Tail the log as it grows

use std::sync::Arc;
use futures::StreamExt;
use mosaik::Network;
use zipnet::{Config, ShuffleWindow, UNIVERSE, Zipnet};
use zipnet::{DecodeError, ShuffleDatum, UniqueId, unique_id};
pub struct Note(pub [u8; 240]);
impl ShuffleDatum for Note {
    const TYPE_TAG: UniqueId = unique_id!("acme.note-v1");
    const WIRE_SIZE: usize = 240;
    fn encode(&self) -> Vec<u8> { self.0.to_vec() }
    fn decode(b: &[u8]) -> Result<Self, DecodeError> {
        <[u8; 240]>::try_from(b).map(Self).map_err(|e| DecodeError(e.to_string()))
    }
}

const ACME_MAINNET: Config = Config::new("acme.mainnet")
    .with_window(ShuffleWindow::interactive())
    .with_init([0u8; 32]);

#[tokio::main]
async fn main() -> anyhow::Result<()> {
    let network    = Arc::new(Network::new(UNIVERSE).await?);
    let mut reader = Zipnet::<Note>::read(&network, &ACME_MAINNET).await?;

    while let Some(note) = reader.next().await {
        println!("got {} bytes", note.0.len());
    }
    Ok(())
}

Reader<D> yields fully decoded values.

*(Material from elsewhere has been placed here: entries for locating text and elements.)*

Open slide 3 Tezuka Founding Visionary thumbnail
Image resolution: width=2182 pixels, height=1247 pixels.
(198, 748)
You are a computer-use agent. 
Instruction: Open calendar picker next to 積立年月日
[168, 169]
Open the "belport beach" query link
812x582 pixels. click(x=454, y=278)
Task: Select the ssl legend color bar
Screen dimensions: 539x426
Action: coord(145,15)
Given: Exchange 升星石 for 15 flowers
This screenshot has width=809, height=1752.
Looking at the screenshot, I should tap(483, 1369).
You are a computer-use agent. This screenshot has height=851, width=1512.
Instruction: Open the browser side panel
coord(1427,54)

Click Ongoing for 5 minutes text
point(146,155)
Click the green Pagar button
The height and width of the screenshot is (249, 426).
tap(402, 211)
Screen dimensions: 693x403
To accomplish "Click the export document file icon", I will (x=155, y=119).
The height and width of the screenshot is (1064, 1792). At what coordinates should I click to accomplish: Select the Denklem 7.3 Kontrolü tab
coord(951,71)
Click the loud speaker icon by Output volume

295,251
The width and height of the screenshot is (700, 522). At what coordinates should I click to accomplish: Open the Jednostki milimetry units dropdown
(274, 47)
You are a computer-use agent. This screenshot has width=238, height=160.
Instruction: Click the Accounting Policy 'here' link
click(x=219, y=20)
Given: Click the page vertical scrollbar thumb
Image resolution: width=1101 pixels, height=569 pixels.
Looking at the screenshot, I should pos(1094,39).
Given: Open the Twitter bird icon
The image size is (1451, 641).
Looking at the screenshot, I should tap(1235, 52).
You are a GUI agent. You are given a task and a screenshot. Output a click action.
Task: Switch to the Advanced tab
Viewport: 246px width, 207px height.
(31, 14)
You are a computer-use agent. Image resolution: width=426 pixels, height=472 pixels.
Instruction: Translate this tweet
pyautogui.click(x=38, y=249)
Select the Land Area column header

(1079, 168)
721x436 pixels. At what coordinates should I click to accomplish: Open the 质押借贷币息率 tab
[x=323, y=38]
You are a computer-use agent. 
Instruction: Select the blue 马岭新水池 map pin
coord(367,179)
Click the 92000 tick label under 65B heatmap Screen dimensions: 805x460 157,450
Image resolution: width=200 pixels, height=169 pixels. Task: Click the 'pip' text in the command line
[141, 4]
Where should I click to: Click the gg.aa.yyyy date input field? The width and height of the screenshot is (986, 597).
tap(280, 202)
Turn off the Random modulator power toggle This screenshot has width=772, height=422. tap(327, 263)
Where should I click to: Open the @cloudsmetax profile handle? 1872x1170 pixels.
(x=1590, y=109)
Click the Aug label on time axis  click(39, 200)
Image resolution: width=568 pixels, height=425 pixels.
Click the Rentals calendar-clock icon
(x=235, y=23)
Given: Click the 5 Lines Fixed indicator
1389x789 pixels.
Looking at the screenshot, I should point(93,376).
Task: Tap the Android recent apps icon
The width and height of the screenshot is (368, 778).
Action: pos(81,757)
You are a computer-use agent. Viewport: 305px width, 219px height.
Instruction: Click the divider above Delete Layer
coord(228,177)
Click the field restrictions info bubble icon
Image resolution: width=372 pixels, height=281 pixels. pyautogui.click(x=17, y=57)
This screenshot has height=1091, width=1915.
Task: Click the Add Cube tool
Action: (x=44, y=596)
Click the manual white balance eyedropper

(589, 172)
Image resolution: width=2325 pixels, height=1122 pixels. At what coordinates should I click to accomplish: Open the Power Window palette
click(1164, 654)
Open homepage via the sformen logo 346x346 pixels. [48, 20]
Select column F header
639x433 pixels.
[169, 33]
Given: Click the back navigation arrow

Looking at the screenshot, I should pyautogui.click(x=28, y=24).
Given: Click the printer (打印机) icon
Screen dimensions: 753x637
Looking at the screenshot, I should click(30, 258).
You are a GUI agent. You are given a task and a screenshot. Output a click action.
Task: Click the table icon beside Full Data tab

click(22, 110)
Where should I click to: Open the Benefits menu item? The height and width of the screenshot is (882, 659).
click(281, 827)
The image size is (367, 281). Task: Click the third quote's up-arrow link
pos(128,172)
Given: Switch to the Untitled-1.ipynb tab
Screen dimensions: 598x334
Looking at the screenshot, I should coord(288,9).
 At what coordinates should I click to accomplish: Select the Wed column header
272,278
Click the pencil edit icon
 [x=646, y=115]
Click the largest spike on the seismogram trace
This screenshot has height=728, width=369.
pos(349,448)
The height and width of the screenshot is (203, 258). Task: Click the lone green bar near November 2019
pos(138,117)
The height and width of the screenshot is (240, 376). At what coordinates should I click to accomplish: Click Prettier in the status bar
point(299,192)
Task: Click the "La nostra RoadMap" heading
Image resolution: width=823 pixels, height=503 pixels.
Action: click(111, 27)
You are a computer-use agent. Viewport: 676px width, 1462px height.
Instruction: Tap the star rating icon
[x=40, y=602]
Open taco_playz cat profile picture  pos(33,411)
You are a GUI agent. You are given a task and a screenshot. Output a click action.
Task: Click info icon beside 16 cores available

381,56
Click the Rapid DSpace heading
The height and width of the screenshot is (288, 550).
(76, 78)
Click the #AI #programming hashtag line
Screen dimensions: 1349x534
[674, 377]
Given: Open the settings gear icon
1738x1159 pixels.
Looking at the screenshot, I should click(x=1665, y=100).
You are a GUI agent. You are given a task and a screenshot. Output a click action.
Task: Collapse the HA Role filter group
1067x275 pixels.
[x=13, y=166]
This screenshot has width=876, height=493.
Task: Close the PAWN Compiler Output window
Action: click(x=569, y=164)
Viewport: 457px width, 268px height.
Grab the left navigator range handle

There is no Round or Message wrapper to pick apart — round-level metadata is an implementation detail of the protocol, not a consumer concern. If you need round / slot numbers for a specific submission, use the matching Receipts<D> stream instead.

Starting point and catch-up

A fresh Reader<D> begins from whatever the committee finalizes next. Earlier rounds are not replayed. If you need the full history, open the reader before any submissions you care about and buffer yourself.

Handling a slow consumer

If your reader falls behind — usually because your per-item handler is slower than the round cadence — the SDK’s internal broadcast channel lags. Stay ahead of the protocol by draining the stream in a dedicated task and handing work off to a bounded channel you control:

use futures::StreamExt;
use tokio::sync::mpsc;
use zipnet::Zipnet;

let mut reader = Zipnet::<Note>::read(&network, &ACME_MAINNET).await?;
let (tx, mut rx) = mpsc::channel(1024);

// Producer: drain the SDK stream as fast as it delivers.
tokio::spawn(async move {
    while let Some(note) = reader.next().await {
        if tx.send(note).await.is_err() {
            break;
        }
    }
});

// Consumer: heavy per-item work that can tolerate small bursts.
while let Some(note) = rx.recv().await {
    handle(note).await;
}

With this shape, the SDK’s internal buffer drains continuously; the bounded channel between tasks is the one that can fill up, and you control its size.

Multiple readers

One Arc<Network> can host many readers bonded to the same deployment:

let reader_a = Zipnet::<Note>::read(&network, &ACME_MAINNET).await?;
let reader_b = Zipnet::<Note>::read(&network, &ACME_MAINNET).await?;

Both receive the same values in the same order. Independent lag: slowing down reader A does not affect reader B. Readers bonded to different deployments (different Config) see disjoint streams.

Shutdown

Dropping the Reader<D> is enough. The SDK’s driver stays up as long as the Arc<Network> lives; opening a fresh reader later gives you a stream from the then-current point in the log.